Monika Helfer

Kommentar

Monika Helfer

Eingesperrt

Vorarlberg / 17.07.2019 • 07:59 Uhr

„Wenn ich gelogen habe als Kind, hat mich die Mutter in den Keller gesperrt. Ich durfte erst wieder heraus, wenn ich alles zugegeben hatte. Oft hatte ich aber gar nicht gelogen. Dann wartete ich eine Weile, ging zum Schlüsselloch und schrie: Ich gebe alles zu!“ Das erzählte mir eine Freundin.
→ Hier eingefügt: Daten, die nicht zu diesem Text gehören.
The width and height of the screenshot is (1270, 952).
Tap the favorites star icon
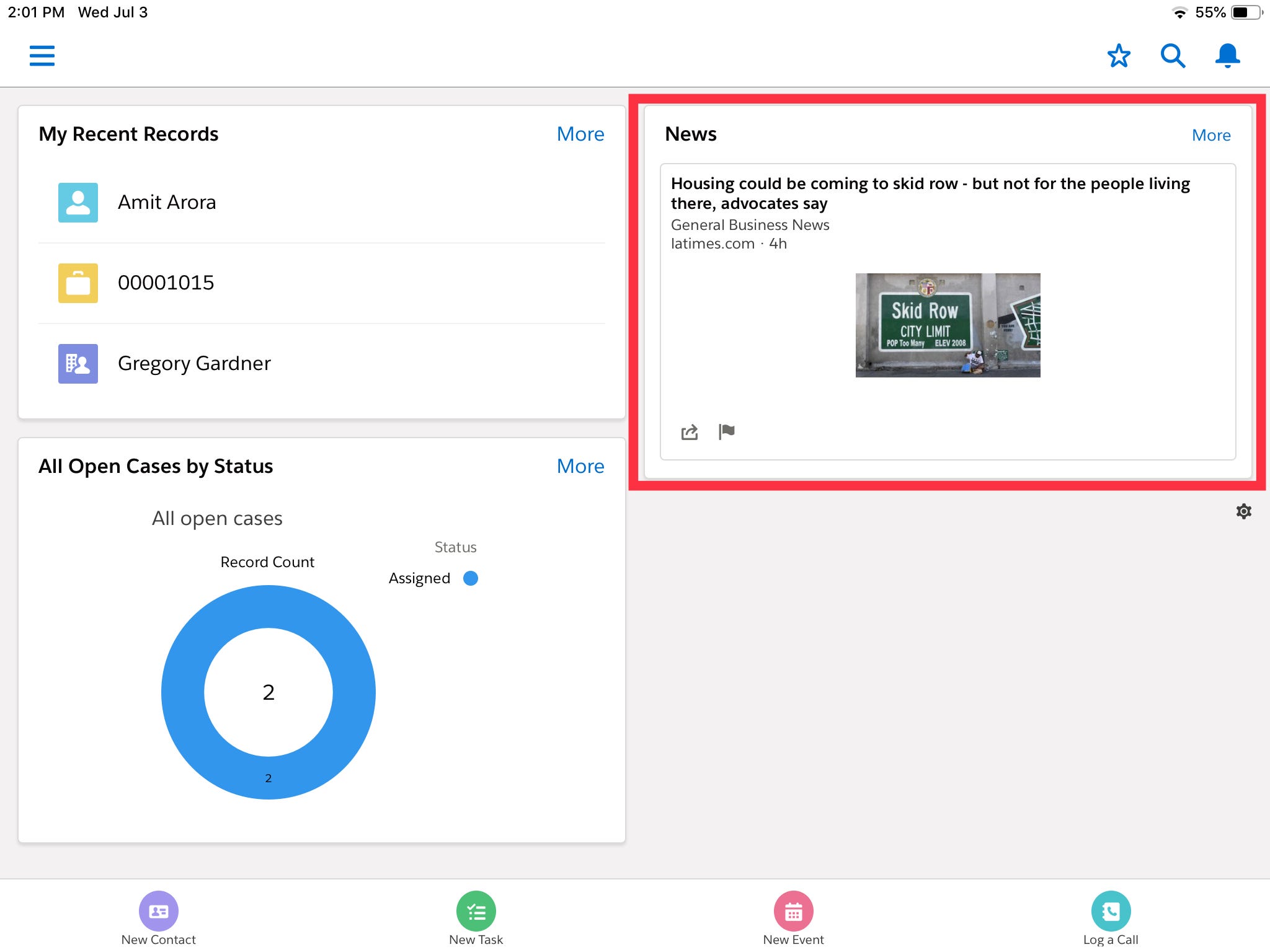[x=1119, y=56]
Ich fragte sie: „Und was hast du mit deinen Kindern gemacht, wenn sie gelogen haben?“
„Ich habe ihnen Hausarrest gegeben.“
„Einsperren auf höherem Niveau“, sagte ich. „Deine Kinder werden ihre Kinder einsperren, und deine Großmutter ist eingesperrt worden, und deine Urgroßmutter auch und so weiter. Das hört nie auf.“
„Sei nicht zynisch“, sagte sie.
Sie war lange Jahre in Therapie, hat aber nichts genützt. Sie fragte mich nach meinem traumatischen Erlebnis.
„Ich hatte ein Trauma, als meine Mutter gestorben ist“, sagte ich.
„Und? Hast du es bewältigt?“
“Ich kann den Tod nicht bewältigen. Ich habe angefangen zu schreiben, auf kleine Zettel, auf große Zettel in Hefte, in Tagebücher.“
„Du hast es gut“, sagte meine Freundin, „du kannst es in Literatur verwandeln.“
„Das ist ein Irrtum, Schreiben ist keine Therapie, wirklich schreiben ist schuften.“
Sie schnitt eine Grimasse.
„Was ist dein schönstes Erlebnis?“, fragte ich sie. „Eines an das du noch oft und gern denkst.“

„Sie war lange Jahre in Therapie, hat aber nichts genützt.“

Ohne nachzudenken antwortete sie: „Ich lag mit meinem ersten Freund in der Wiese, vom hohen Gras verdeckt. Wir hörten den Bauer fluchen, weil das Gras niedergetrampelt war. Mein Freund fragte mich: Willst du mich? Ich überlegte, während wir vor dem Bauer davonrannten, was Willst du mich? heißen könnte. Ob: Willst du mich heiraten?“
„Und hat es das bedeutet?“
„Nein“, sagte sie, „wir waren erst vierzehn.“
Wir gingen ein paar Schritte. Sie trug Schuhe mit Absätzen, und als wir den Hang hinaufgingen, ging sie in Strümpfen.
„Und hast du ihn später wieder getroffen?“
„Ein paar Mal, er war schon vierzig und immer noch nicht verheiratet. Ich fragte ihn, ob er nicht daran denke. Ich war damals schon geschieden, und er sah so umwerfend aus, besser noch als früher. Er wolle sich nicht einsperren lassen, sagte er. Ein Freund hat mir erzählt, dass er in Wien mit einem Mann liiert ist. Ich wünsche ihm das Beste.“ Wir saßen am Waldrand, es war Frühling, und meine Freundin sagte: „In die Wiese setzen sollte man sich erst, wenn der Monat kein R mehr hat. Es war März und die Sonne wärmte uns.“
„Weißt du, was mir im Moment eingefallen ist?“, sagte ich. „Eine Werbung im Radio von früher – Vati komm gut nach Hause, bei uns ist es so gemütlich, seit wir die neuen Elite-Möbel aus der Gumpendorfer Straße haben.“

Monika Helfer ist Schriftstellerin und lebt in Hohenems.